Anyone who has studied the law of evidence will know that the English courtroom is heavily regulated — there are pages of rules on the admissibility and inadmissibility of evidence. This only existed in skeleton form in the 17th century, and could not be made to fit an offence which was virtually impossible to prove.

With no modes of proof available to them, the courts created a number of ‘witch tests’ to square this circle.

One novel method was to search women for ‘witch marks’ or ‘devil marks’, placed on the body by the devil. The finding of a mole, birthmark, rash, or any other mark could be the difference between life and death for accused witches.

The ‘swimming test’, which had been formally abolished in 1215, experienced a partial revival in the witch-hunt period. This involved plunging the defendant into a pool of water: if she rejected the waters of baptism and floated, then she was a witch. If she sank, she was innocent. Women have a higher proportion of body fat than men, which makes them more susceptible to floating — it was therefore difficult for women to ‘pass’ the test (especially uneducated females who did not think to exhale). They were subsequently hanged, and those that did sink often drowned.

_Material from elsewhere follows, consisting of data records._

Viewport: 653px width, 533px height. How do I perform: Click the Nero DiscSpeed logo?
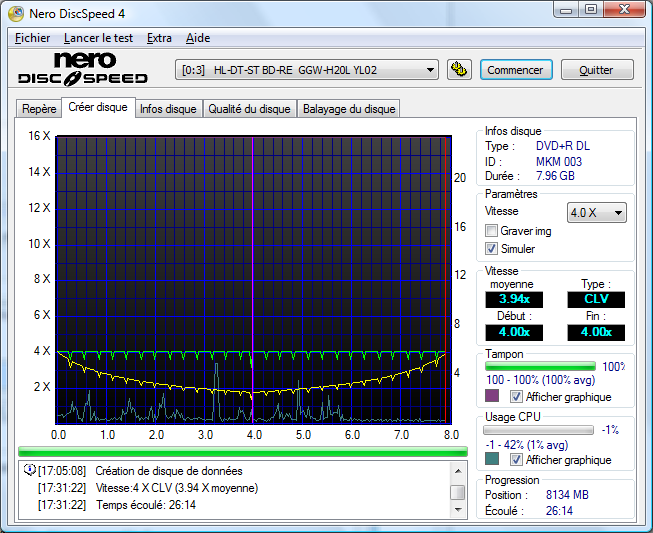(x=84, y=69)
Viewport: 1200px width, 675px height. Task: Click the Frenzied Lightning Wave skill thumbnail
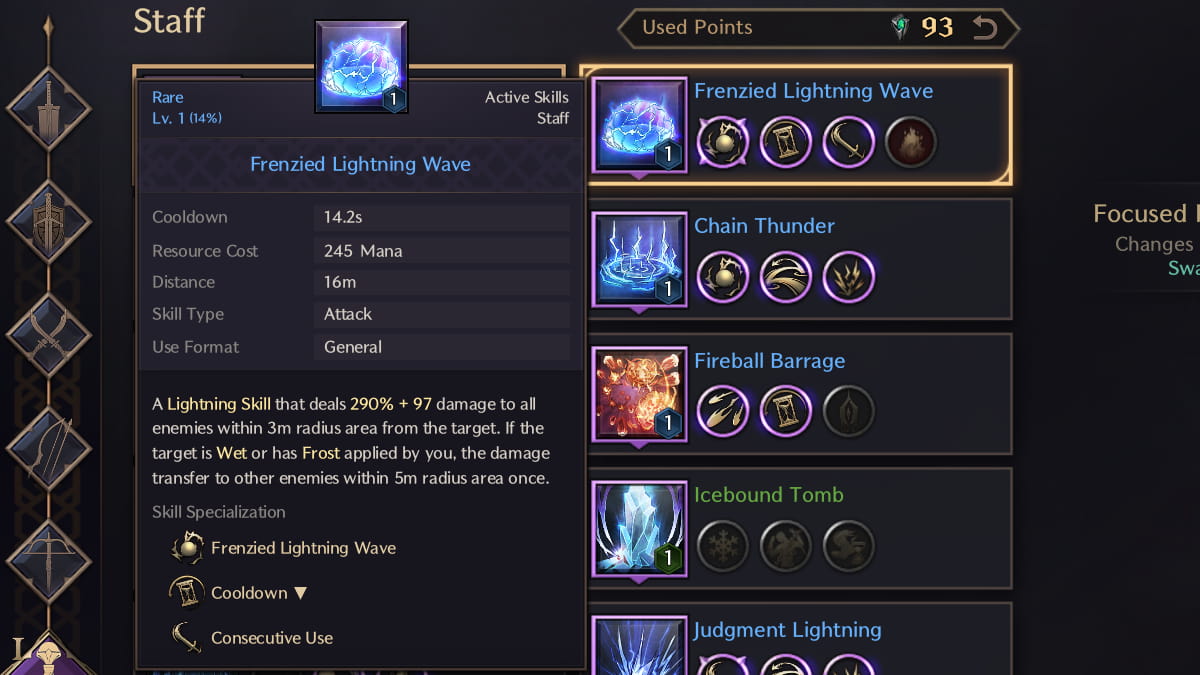pyautogui.click(x=639, y=125)
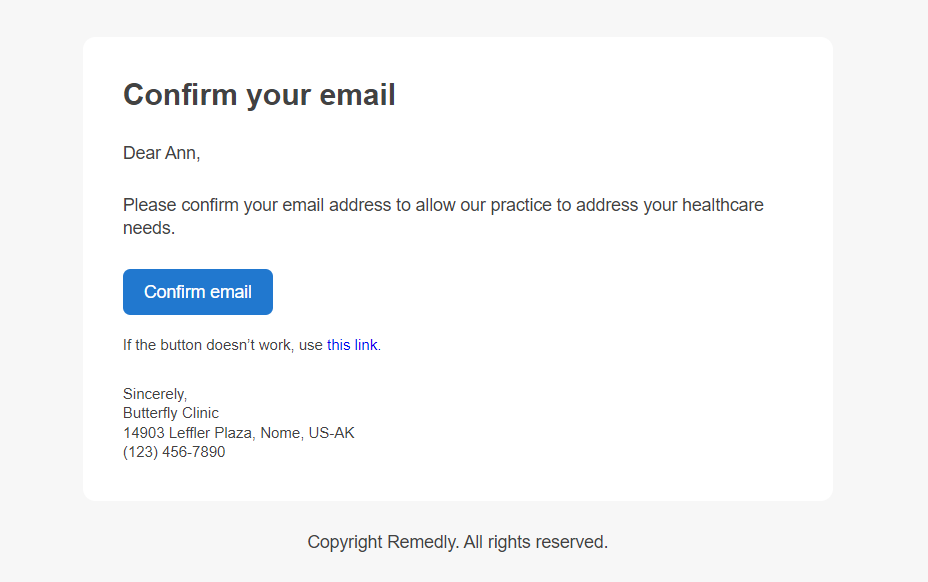
Task: Click the 'Sincerely,' sign-off line
Action: pos(155,394)
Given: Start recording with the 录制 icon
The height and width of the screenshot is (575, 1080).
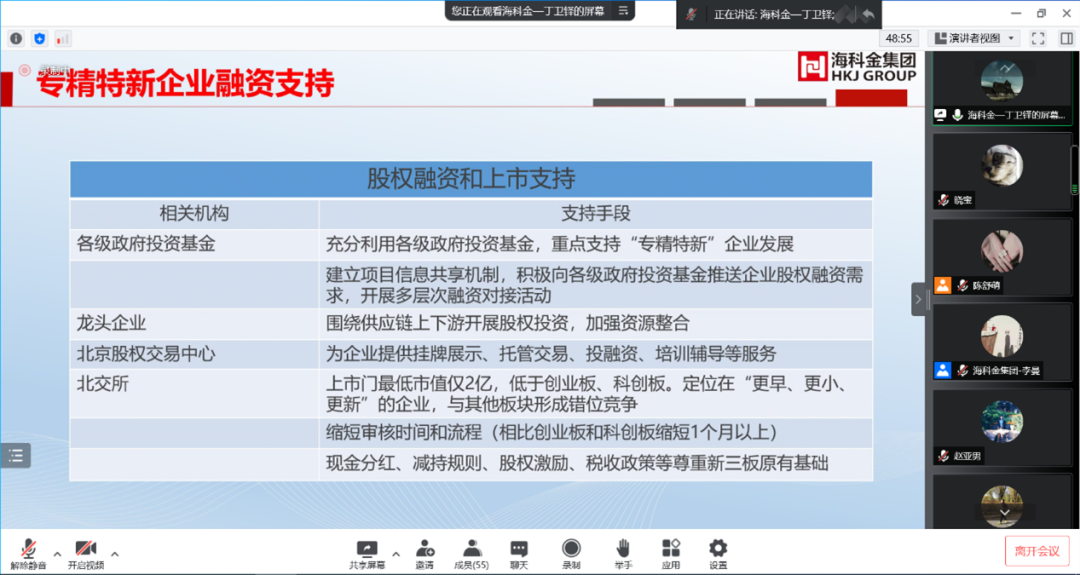Looking at the screenshot, I should (x=571, y=551).
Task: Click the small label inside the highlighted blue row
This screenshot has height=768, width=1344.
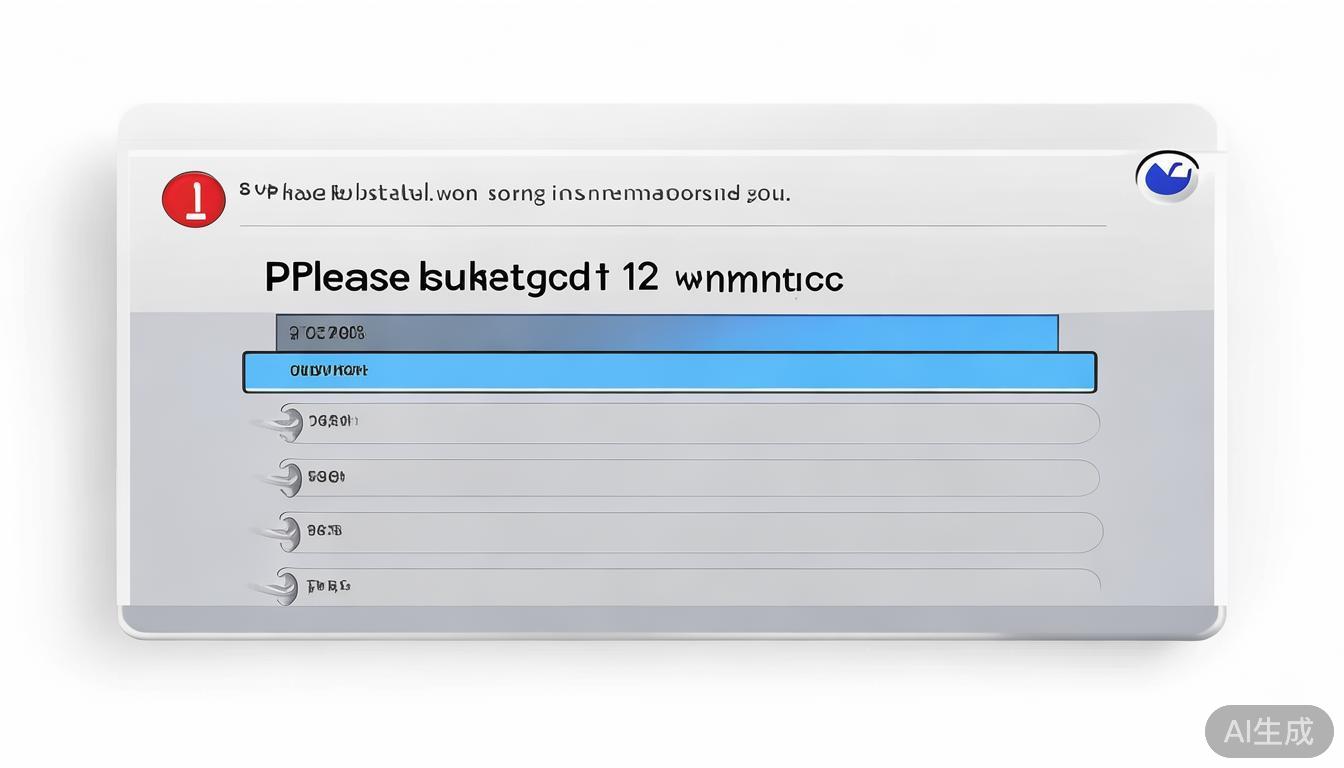Action: click(329, 371)
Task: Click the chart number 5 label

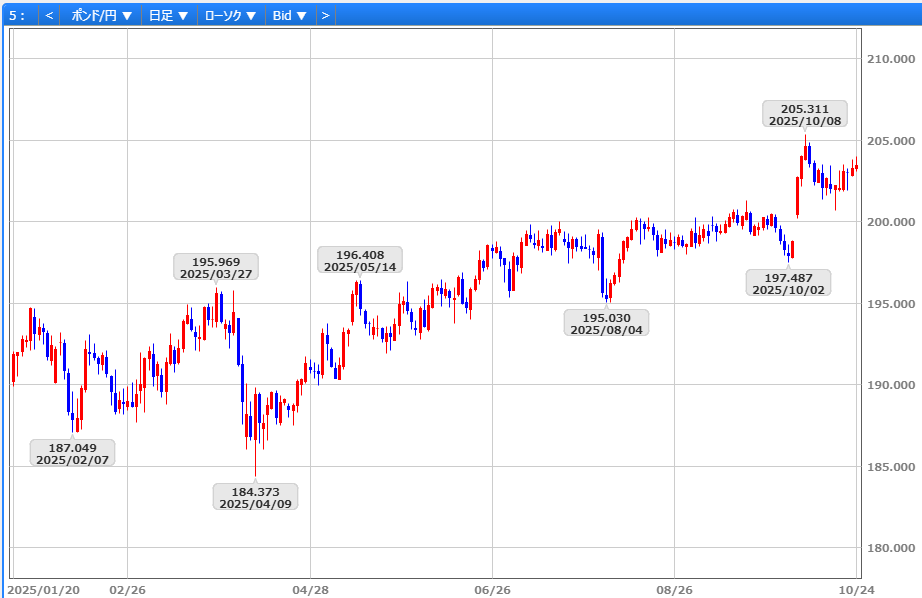Action: coord(17,15)
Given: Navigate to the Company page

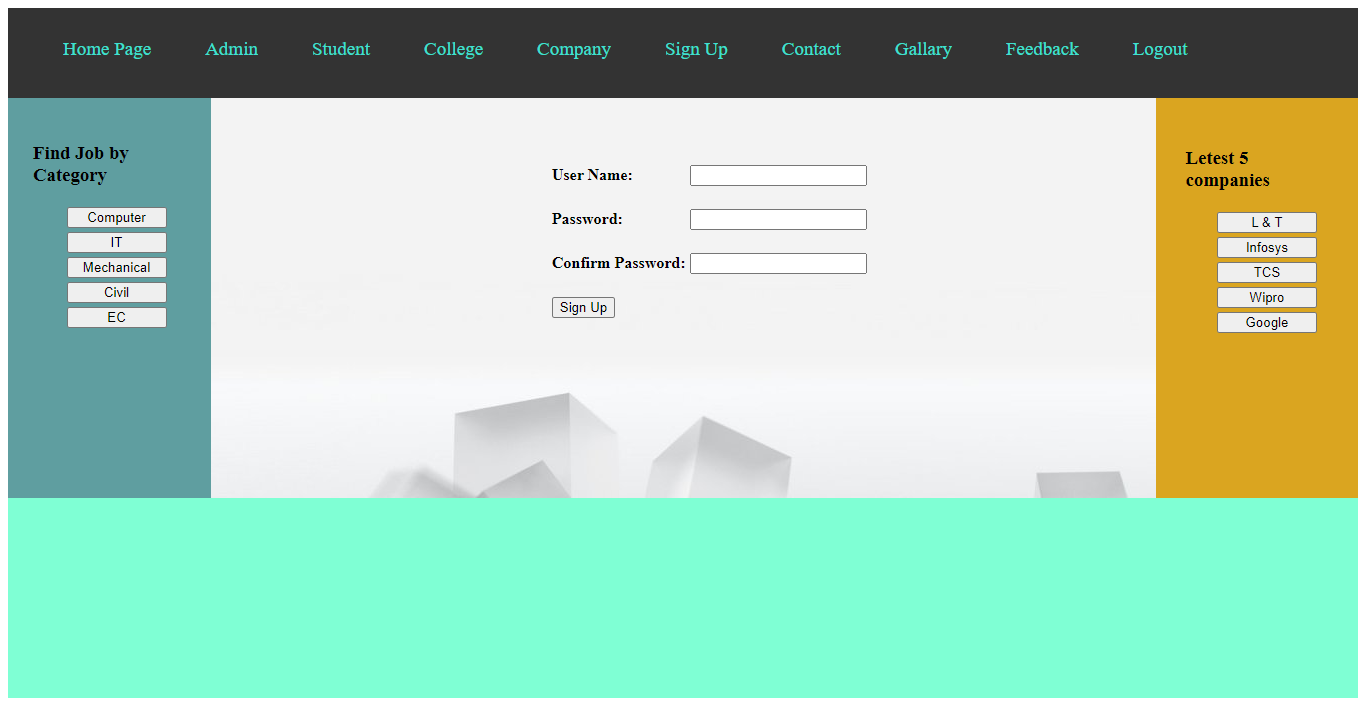Looking at the screenshot, I should (x=574, y=48).
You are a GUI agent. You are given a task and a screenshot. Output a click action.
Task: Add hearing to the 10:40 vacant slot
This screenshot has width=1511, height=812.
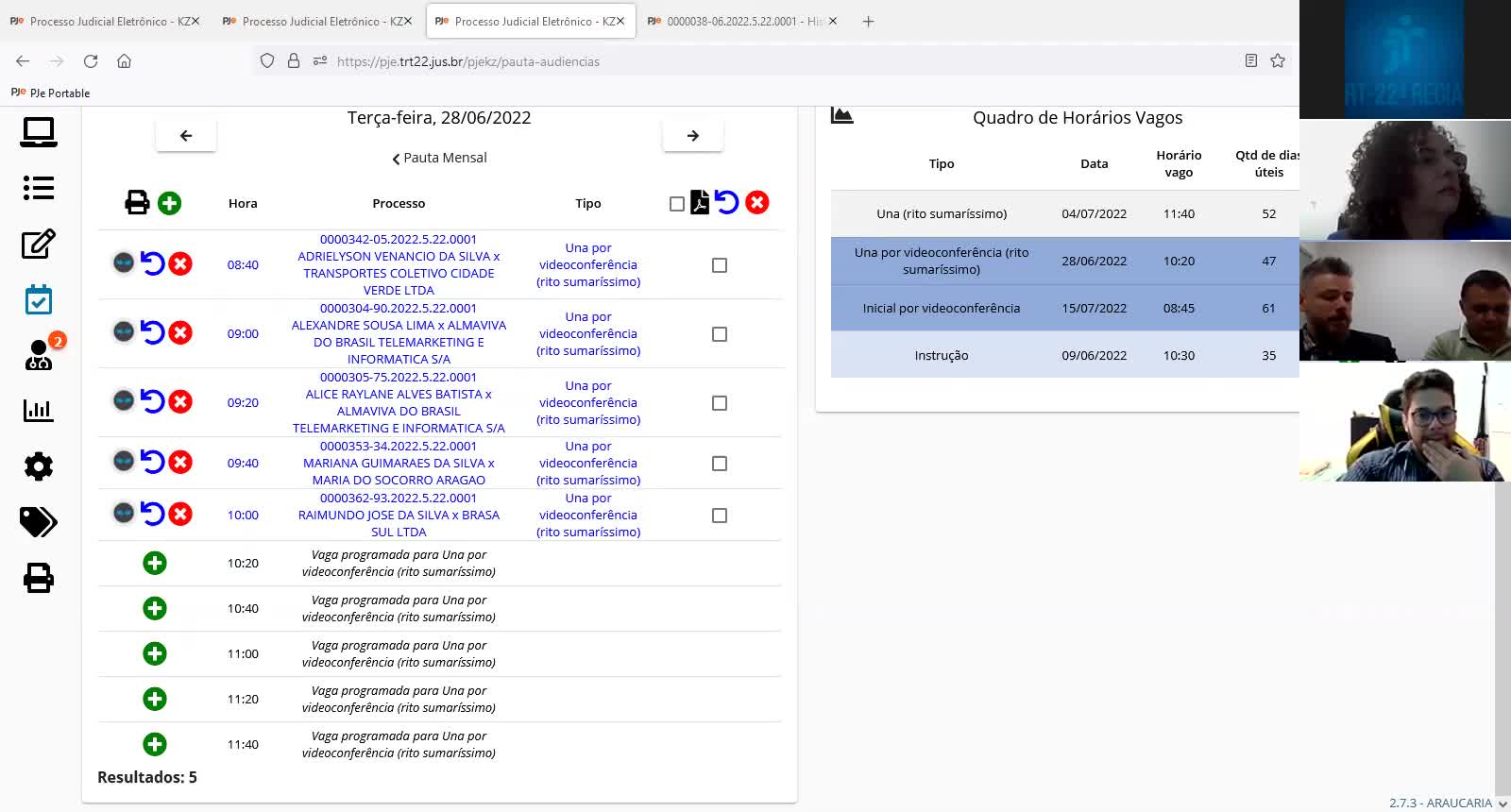[155, 609]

Women were also found guilty on the back of their confessions. To torture a confession out of someone was forbidden, but the line between legality and illegality was often blurred. Suspects were, for example, intentionally deprived of sleep during questioning.

By modern standards of fairness, these ‘tests’ are unreliable, unjust, and unmerciful — and it was this realisation that ultimately led to the witch-hunt’s end. In an overwhelming number of cases, judges and juries simply were not convinced by the evidence put before them.

The perceived reliability of the ‘witch marks’ test suffered a sharp decline when John Gaule, a prolific Puritan cleric, pointed out in 1646 that many people have ‘natural wretts’. In the same year, the ‘swimming test’ was blasted as an offence against human conscience. Even confessions, formerly an unimpeachable proof, were met with an increasing scepticism.

Acquittals became more and more common, not because people stopped believing in witches, but because people felt unable to convict on the evidence put in front of them. Society began to perceive witchcraft as a secret thing known only to God, and therefore beyond the reach of the criminal justice system. The felonious component of the offence was formally abolished in 1735.

For all its bloody history, the law of witchcraft leaves an important legacy — it was a pivotal point in the development of the law of evidence. By rejecting the evidence put before them and returning ‘not guilty’ verdicts, judges and jurors began to exercise new ideas about the determination of truth.

The decline of the offence provided the precursor to the modern-day rule against hearsay — the courts began to dismiss rumours as proofs, on which proving witchcraft relied wholeheartedly.

Another unlikely positive effect of witch-mania was that it provided a platform from which the female voice could be heard in court by introducing unprecedented numbers of female witnesses into court proceedings.

Before witch trials, women were shut out of the criminal justice system, featuring as defendants and victims only. In the witchcraft era, women, as principal caregivers, were in prime position to tell the court about the suffering experienced by the ‘bewitched’ victims, and were therefore better placed to be witnesses. Today’s women lawyers are their descendants.